● **Work to complete**:
• A. Rewrite the paragraph of the essay on joy that begins "We have seen how a highly egocentric definition" more briefly, keeping its main points.
• B. From the essay on joy, write out the part that opens with the words containing "We have seen" and closes with "are miserable (P.109).", replacing "leap of faith" with "step of faith" each time it appears.
• C. Answer these questions from the essay on joy:
(i) Which publisher issued God's Plans for You, and in what year?
(ii) What did Packer's young son do that gave him unrestrained joy?
(iii) According to the last quotation from Packer, joy is at the heart of which two things?

● **Source**:
Let us turn our attention once again to that complex, mysterious and elusive emotion commonly referred to as joy. It is tough work, but someone has to do it.
We have seen how a highly egocentric definition of joy may lead, in a circuitous route, to the gateway of faith. What joy awaits us when we make that leap of faith? More than can properly be described in a brief essay, that is certain. But neither life nor faith is necessarily simple.
We might profitably and joyfully spend a lifetime exploring the full biblical meaning of the word joy. For now, we might settle for a few comments from J.I. Packer. In his book God's Plans for You (Wheaton, Illinois: Crossway Books) 2001, Packer states:
To dwell at length on the preciousness of joy is needless. Joy makes you shout; joy makes you jump; joy turns mere existence into real living. Joy is life with a capital L. Joy produces tears, and when you weep for joy, it is not because you are miserable (P.109).
Packer goes on to describe the unrestrained joy of his young son when he beat his daddy at ping-pong. Sometimes joy comes from unexpected sources.
Still, we are looking for the real thing. Packer goes on to say:
Joy is at the heart of satisfied living. It is also at the heart of real and credible Christianity, the Christianity that glorifies God and shakes the world (p.109).

● **Data entries**:
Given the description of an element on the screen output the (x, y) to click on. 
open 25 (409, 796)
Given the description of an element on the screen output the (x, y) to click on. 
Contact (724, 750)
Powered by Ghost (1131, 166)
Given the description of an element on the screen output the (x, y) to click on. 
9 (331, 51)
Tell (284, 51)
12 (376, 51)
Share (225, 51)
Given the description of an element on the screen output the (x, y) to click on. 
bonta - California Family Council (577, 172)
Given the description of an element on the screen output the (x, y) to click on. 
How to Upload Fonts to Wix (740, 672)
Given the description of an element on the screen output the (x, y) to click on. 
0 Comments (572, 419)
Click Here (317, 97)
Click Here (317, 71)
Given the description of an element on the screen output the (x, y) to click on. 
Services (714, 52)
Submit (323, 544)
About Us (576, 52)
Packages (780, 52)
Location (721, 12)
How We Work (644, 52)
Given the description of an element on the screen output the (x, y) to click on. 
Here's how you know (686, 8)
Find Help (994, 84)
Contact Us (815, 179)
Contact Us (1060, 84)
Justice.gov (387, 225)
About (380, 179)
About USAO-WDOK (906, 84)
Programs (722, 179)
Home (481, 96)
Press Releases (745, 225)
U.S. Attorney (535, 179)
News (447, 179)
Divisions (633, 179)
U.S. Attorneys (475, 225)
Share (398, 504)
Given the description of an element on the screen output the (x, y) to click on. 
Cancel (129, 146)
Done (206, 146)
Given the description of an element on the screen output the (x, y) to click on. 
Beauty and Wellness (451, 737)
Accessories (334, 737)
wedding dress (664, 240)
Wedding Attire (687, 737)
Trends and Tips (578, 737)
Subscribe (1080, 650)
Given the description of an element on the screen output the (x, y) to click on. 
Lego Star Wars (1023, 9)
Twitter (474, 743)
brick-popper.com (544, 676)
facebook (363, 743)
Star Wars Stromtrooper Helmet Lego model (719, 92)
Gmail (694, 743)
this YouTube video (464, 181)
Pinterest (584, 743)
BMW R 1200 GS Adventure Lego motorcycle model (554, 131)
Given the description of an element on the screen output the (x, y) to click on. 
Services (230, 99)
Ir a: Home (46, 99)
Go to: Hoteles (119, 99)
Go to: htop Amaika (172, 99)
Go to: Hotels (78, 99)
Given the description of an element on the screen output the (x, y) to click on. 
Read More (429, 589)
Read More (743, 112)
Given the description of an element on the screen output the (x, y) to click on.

● **Results by task**:
• A. A highly egocentric definition of joy can lead, by a roundabout path, to faith. The joy that follows the leap of faith is more than a brief essay can describe, though neither life nor faith is necessarily simple.

• B.
We have seen how a highly egocentric definition of joy may lead, in a circuitous route, to the gateway of faith. What joy awaits us when we make that step of faith? More than can properly be described in a brief essay, that is certain. But neither life nor faith is necessarily simple.
We might profitably and joyfully spend a lifetime exploring the full biblical meaning of the word joy. For now, we might settle for a few comments from J.I. Packer. In his book God's Plans for You (Wheaton, Illinois: Crossway Books) 2001, Packer states:
To dwell at length on the preciousness of joy is needless. Joy makes you shout; joy makes you jump; joy turns mere existence into real living. Joy is life with a capital L. Joy produces tears, and when you weep for joy, it is not because you are miserable (P.109).

• C.
(i) Crossway Books, in 2001.
(ii) He beat his daddy at ping-pong.
(iii) Satisfied living, and real and credible Christianity.